[Saved entries]
Start of Block

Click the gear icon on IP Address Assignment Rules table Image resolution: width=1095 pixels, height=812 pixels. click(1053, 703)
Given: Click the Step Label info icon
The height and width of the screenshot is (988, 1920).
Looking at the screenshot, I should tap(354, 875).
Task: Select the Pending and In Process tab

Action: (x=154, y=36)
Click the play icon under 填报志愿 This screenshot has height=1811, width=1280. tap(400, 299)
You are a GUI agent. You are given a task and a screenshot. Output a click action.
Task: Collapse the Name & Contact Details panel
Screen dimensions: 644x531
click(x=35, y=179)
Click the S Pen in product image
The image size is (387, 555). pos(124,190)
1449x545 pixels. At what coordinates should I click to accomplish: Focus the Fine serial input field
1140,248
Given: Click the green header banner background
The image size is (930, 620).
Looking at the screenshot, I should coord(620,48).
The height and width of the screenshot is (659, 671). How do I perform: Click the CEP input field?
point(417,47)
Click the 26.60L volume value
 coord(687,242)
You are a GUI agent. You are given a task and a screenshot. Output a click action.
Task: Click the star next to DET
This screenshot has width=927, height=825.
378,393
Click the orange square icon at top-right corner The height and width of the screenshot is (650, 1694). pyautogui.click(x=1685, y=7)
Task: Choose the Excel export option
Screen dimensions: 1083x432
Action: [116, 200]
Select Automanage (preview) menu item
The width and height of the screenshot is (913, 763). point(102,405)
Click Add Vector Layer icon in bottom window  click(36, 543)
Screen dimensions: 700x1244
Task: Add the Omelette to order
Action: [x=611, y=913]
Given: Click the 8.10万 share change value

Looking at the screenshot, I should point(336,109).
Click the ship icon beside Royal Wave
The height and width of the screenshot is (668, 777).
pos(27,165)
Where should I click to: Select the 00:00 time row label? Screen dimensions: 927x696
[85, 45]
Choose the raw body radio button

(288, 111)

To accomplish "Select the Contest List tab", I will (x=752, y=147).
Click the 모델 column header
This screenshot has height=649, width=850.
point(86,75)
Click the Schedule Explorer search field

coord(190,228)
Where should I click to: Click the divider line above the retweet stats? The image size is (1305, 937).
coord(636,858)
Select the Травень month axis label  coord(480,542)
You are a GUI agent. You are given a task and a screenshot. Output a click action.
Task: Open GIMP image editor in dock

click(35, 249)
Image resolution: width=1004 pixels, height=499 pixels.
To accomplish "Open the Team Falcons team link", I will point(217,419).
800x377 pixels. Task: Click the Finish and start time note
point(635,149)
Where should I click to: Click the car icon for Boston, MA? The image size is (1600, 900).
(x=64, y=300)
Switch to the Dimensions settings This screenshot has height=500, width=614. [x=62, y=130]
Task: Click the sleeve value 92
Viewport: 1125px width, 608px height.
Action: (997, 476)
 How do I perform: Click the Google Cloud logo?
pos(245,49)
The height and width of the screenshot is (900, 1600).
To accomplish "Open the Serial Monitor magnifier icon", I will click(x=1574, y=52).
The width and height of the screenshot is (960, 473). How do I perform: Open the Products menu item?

End of Block

[Task directions]: The response should consist of all the entries, set down exactly.

[Response area]:
Click the gear icon on IP Address Assignment Rules table Image resolution: width=1095 pixels, height=812 pixels. click(1053, 703)
Given: Click the Step Label info icon
The height and width of the screenshot is (988, 1920).
Looking at the screenshot, I should tap(354, 875).
Task: Select the Pending and In Process tab

Action: (x=154, y=36)
Click the play icon under 填报志愿 This screenshot has height=1811, width=1280. tap(400, 299)
You are a GUI agent. You are given a task and a screenshot. Output a click action.
Task: Collapse the Name & Contact Details panel
Screen dimensions: 644x531
click(x=35, y=179)
Click the S Pen in product image
The image size is (387, 555). pos(124,190)
1449x545 pixels. At what coordinates should I click to accomplish: Focus the Fine serial input field
1140,248
Given: Click the green header banner background
The image size is (930, 620).
Looking at the screenshot, I should coord(620,48).
The height and width of the screenshot is (659, 671). How do I perform: Click the CEP input field?
point(417,47)
Click the 26.60L volume value
 coord(687,242)
You are a GUI agent. You are given a task and a screenshot. Output a click action.
Task: Click the star next to DET
This screenshot has width=927, height=825.
378,393
Click the orange square icon at top-right corner The height and width of the screenshot is (650, 1694). pyautogui.click(x=1685, y=7)
Task: Choose the Excel export option
Screen dimensions: 1083x432
Action: [116, 200]
Select Automanage (preview) menu item
The width and height of the screenshot is (913, 763). point(102,405)
Click Add Vector Layer icon in bottom window  click(36, 543)
Screen dimensions: 700x1244
Task: Add the Omelette to order
Action: [x=611, y=913]
Given: Click the 8.10万 share change value

Looking at the screenshot, I should point(336,109).
Click the ship icon beside Royal Wave
The height and width of the screenshot is (668, 777).
pos(27,165)
Where should I click to: Select the 00:00 time row label? Screen dimensions: 927x696
[85, 45]
Choose the raw body radio button

(288, 111)

To accomplish "Select the Contest List tab", I will (x=752, y=147).
Click the 모델 column header
This screenshot has height=649, width=850.
point(86,75)
Click the Schedule Explorer search field

coord(190,228)
Where should I click to: Click the divider line above the retweet stats? The image size is (1305, 937).
coord(636,858)
Select the Травень month axis label  coord(480,542)
You are a GUI agent. You are given a task and a screenshot. Output a click action.
Task: Open GIMP image editor in dock

click(35, 249)
Image resolution: width=1004 pixels, height=499 pixels.
To accomplish "Open the Team Falcons team link", I will point(217,419).
800x377 pixels. Task: Click the Finish and start time note
point(635,149)
Where should I click to: Click the car icon for Boston, MA? The image size is (1600, 900).
(x=64, y=300)
Switch to the Dimensions settings This screenshot has height=500, width=614. [x=62, y=130]
Task: Click the sleeve value 92
Viewport: 1125px width, 608px height.
Action: (997, 476)
 How do I perform: Click the Google Cloud logo?
pos(245,49)
The height and width of the screenshot is (900, 1600).
To accomplish "Open the Serial Monitor magnifier icon", I will click(x=1574, y=52).
The width and height of the screenshot is (960, 473). How do I perform: Open the Products menu item?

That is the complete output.